*** Block opens ***

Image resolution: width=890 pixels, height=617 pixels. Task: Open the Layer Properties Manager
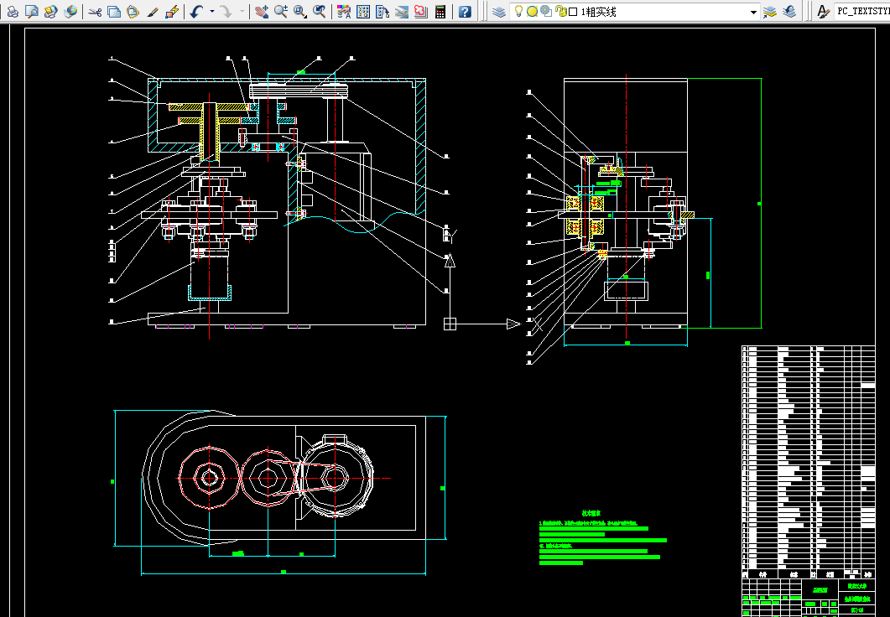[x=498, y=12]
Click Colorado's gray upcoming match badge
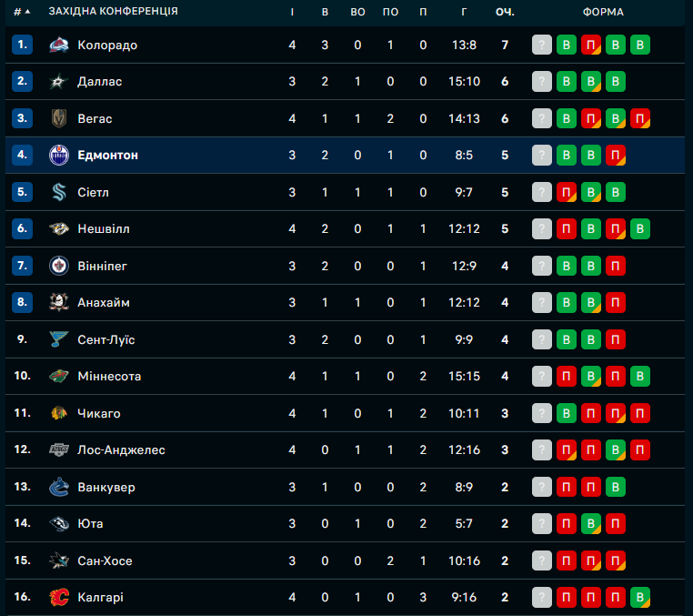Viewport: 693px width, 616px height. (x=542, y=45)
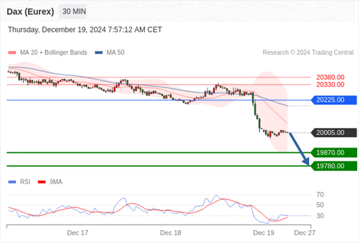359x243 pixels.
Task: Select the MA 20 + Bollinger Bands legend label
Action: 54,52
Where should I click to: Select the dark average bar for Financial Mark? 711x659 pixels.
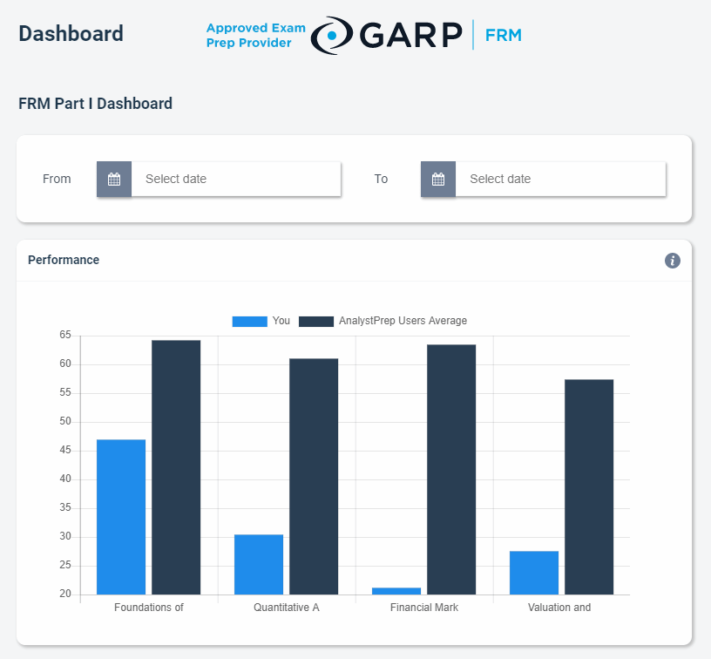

*** Block closes ***
*** Block opens ***

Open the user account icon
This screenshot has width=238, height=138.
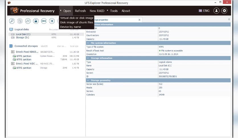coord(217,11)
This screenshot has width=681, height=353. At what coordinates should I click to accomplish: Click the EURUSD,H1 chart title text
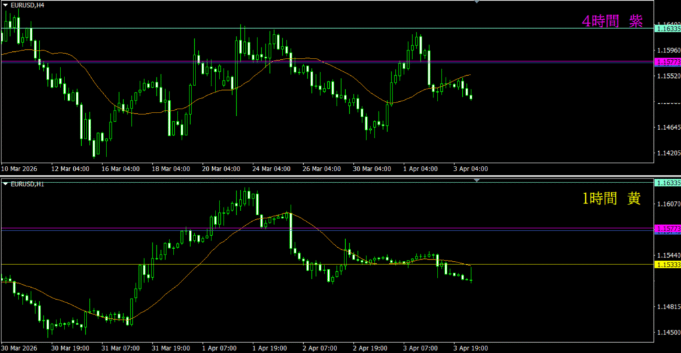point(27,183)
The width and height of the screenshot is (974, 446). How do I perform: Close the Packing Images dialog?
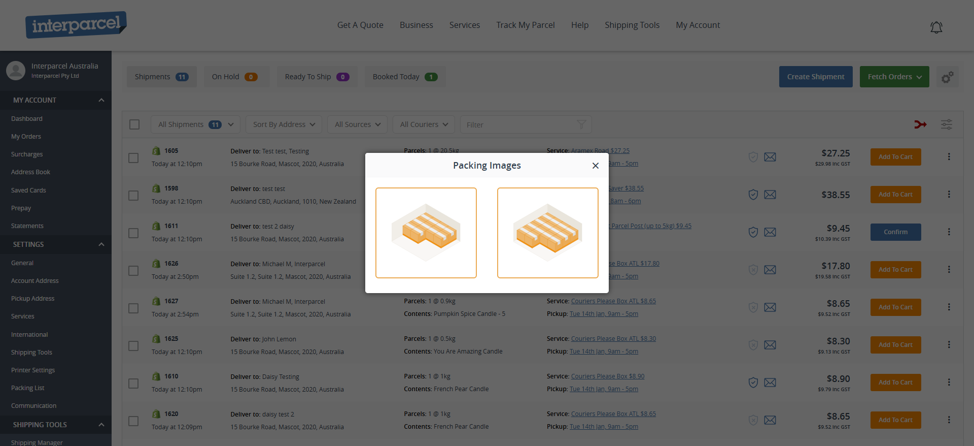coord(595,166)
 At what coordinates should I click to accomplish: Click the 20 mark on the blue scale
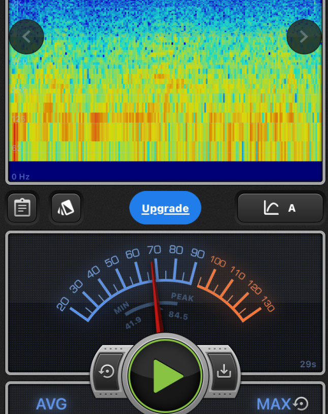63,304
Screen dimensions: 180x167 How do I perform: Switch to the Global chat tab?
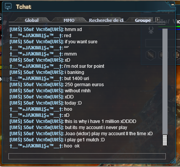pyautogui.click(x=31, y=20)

*** Block closes ***

_Problem details_: Range to copy from the listing above: the line with "Click Colorado's gray upcoming match badge" through the line with "Where should I". Transcribe it exactly and skip the pictures.

_Exercise solution_:
Click Colorado's gray upcoming match badge
Viewport: 693px width, 616px height. (x=542, y=45)
359x243 pixels.
Task: Select the MA 20 + Bollinger Bands legend label
Action: 54,52
Where should I click to: Select the dark average bar for Financial Mark? 711x659 pixels.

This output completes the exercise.